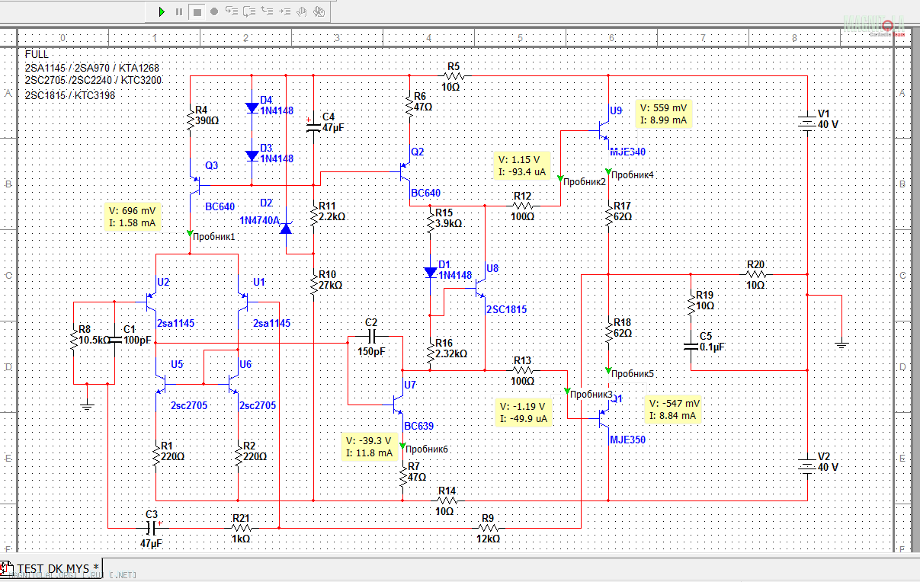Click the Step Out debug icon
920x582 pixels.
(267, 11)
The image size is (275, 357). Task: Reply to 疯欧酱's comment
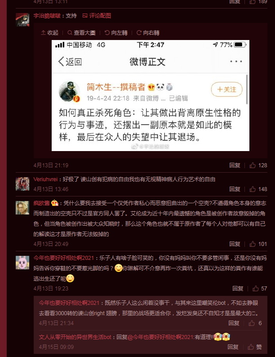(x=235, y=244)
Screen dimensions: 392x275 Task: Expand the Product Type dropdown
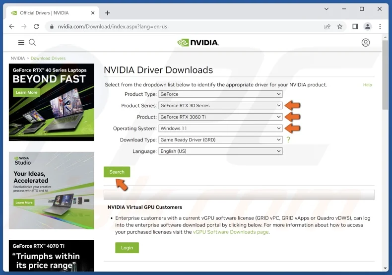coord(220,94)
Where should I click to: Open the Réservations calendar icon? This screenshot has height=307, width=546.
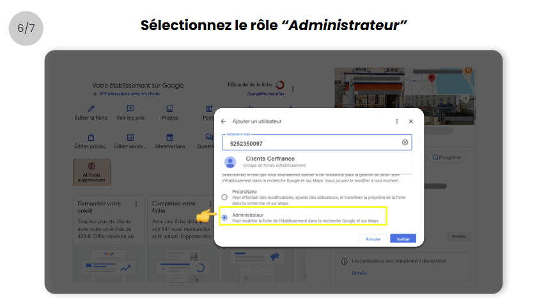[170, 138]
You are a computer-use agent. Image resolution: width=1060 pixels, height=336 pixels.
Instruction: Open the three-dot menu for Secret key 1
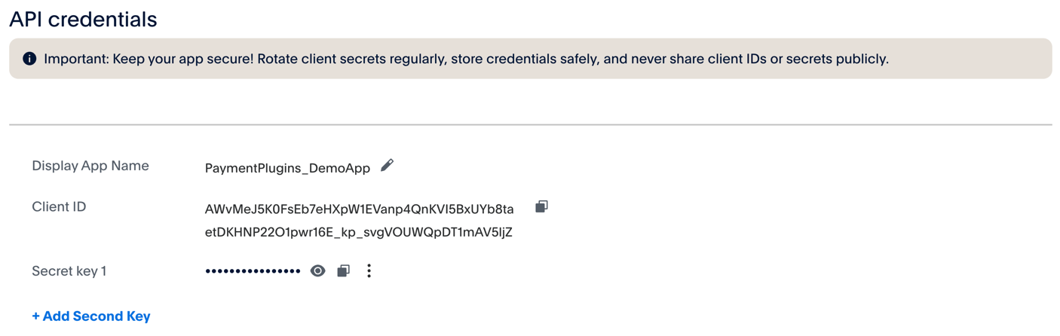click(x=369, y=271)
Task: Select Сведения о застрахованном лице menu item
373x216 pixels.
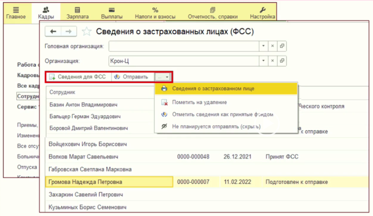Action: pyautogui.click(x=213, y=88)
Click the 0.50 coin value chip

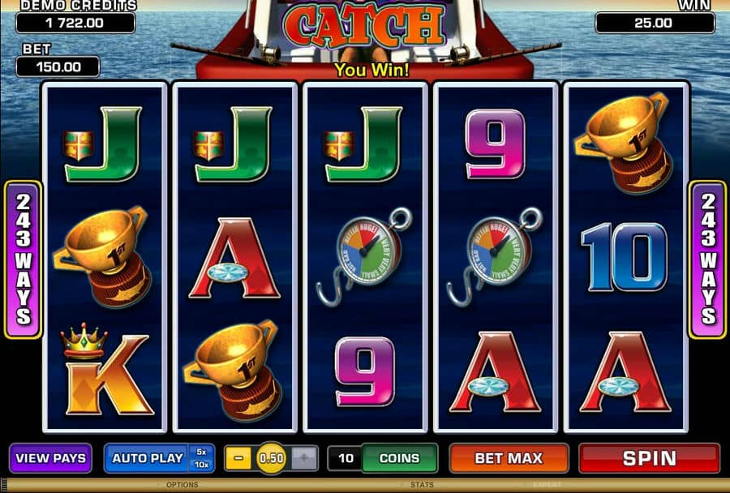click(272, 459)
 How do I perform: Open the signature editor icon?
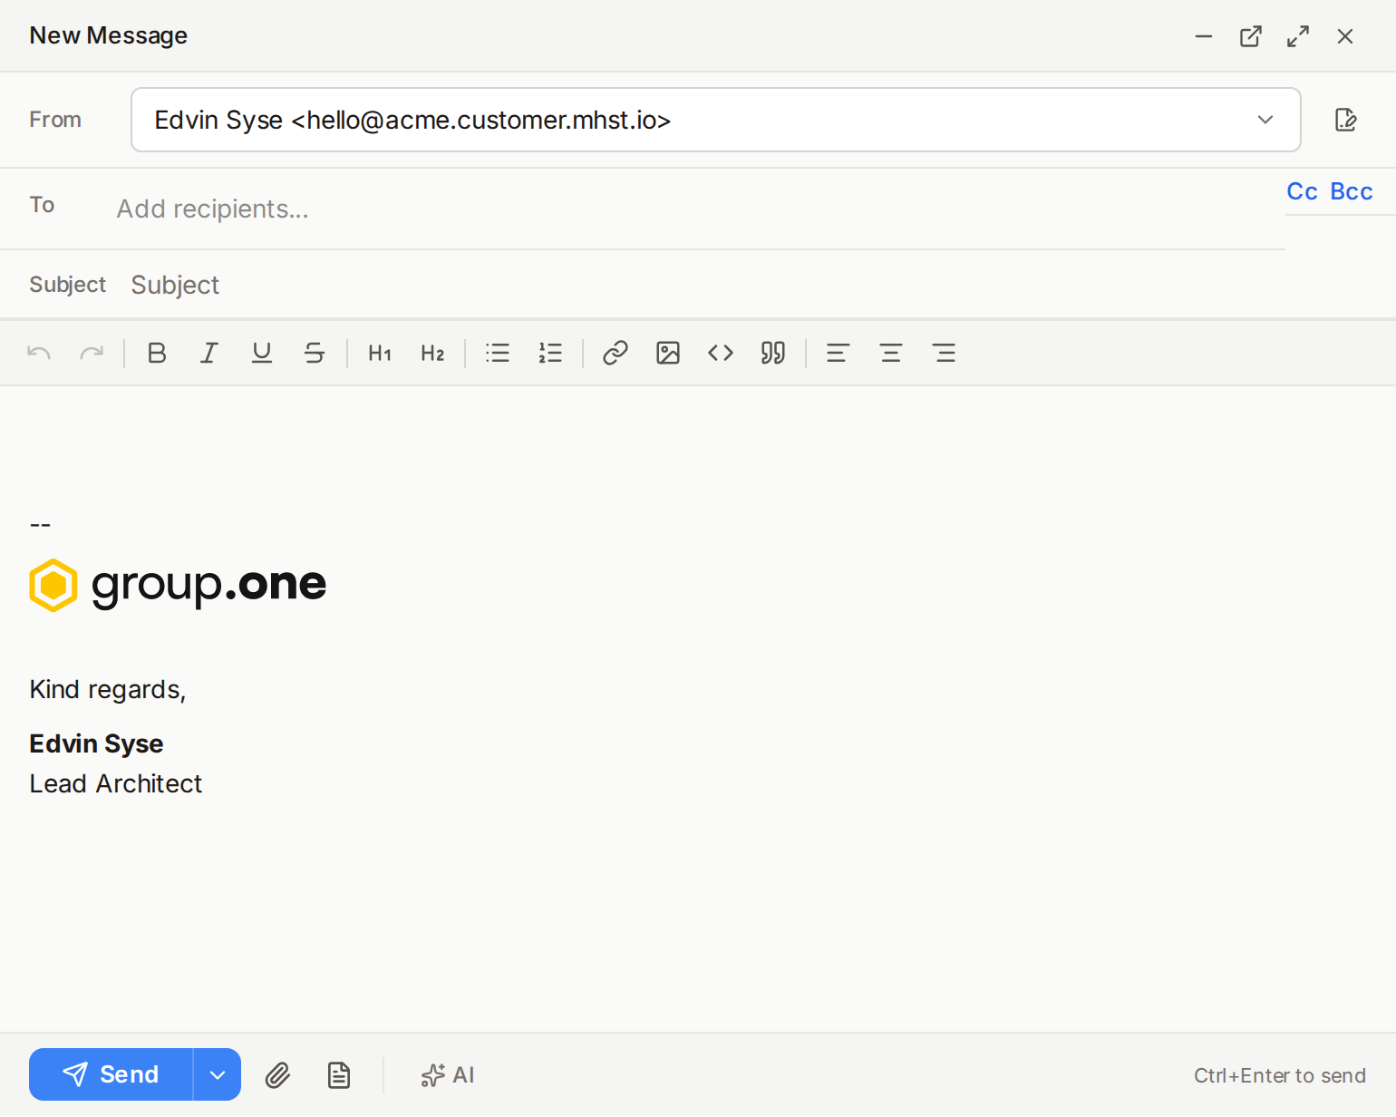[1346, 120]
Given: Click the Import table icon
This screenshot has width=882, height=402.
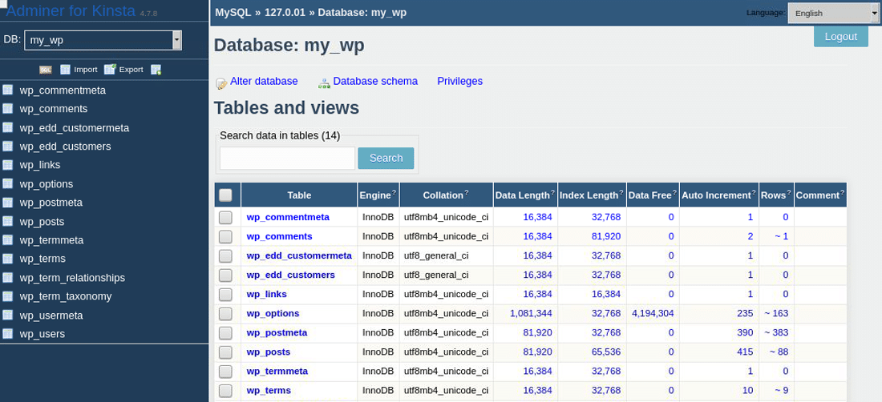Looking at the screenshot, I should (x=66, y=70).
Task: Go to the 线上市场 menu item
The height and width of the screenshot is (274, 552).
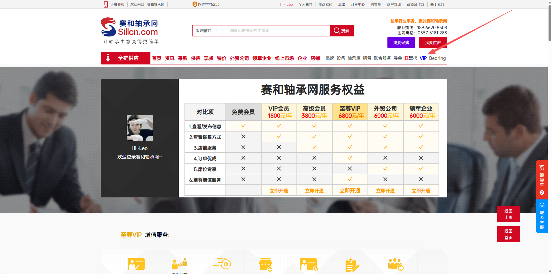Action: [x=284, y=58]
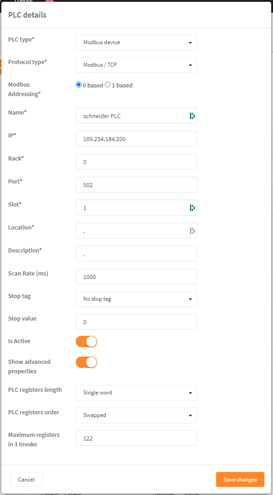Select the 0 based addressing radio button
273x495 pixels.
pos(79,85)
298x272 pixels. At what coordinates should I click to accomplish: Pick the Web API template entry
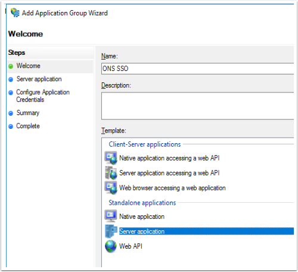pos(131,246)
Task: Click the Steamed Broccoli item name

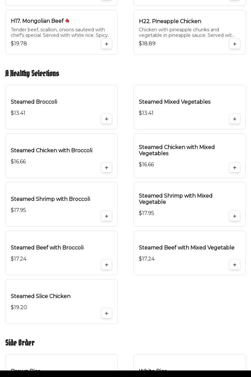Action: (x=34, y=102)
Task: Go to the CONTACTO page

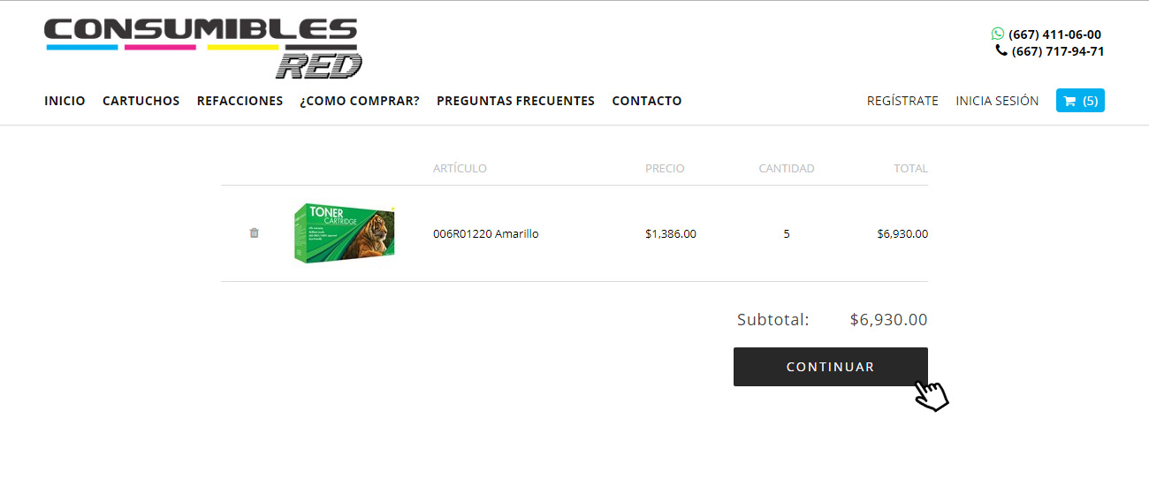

• • • • • • •

- **Task item**: Retype only the lines from the one with "298x272 pixels. At" through the final line of the entries, please, and keep the pictures out.

- **Solution for this task**:
298x272 pixels. At what coordinates should I click to accomplish: Pick the Web API template entry
pos(131,246)
Task: Click the Steamed Broccoli item name

Action: (x=34, y=102)
Task: Go to the CONTACTO page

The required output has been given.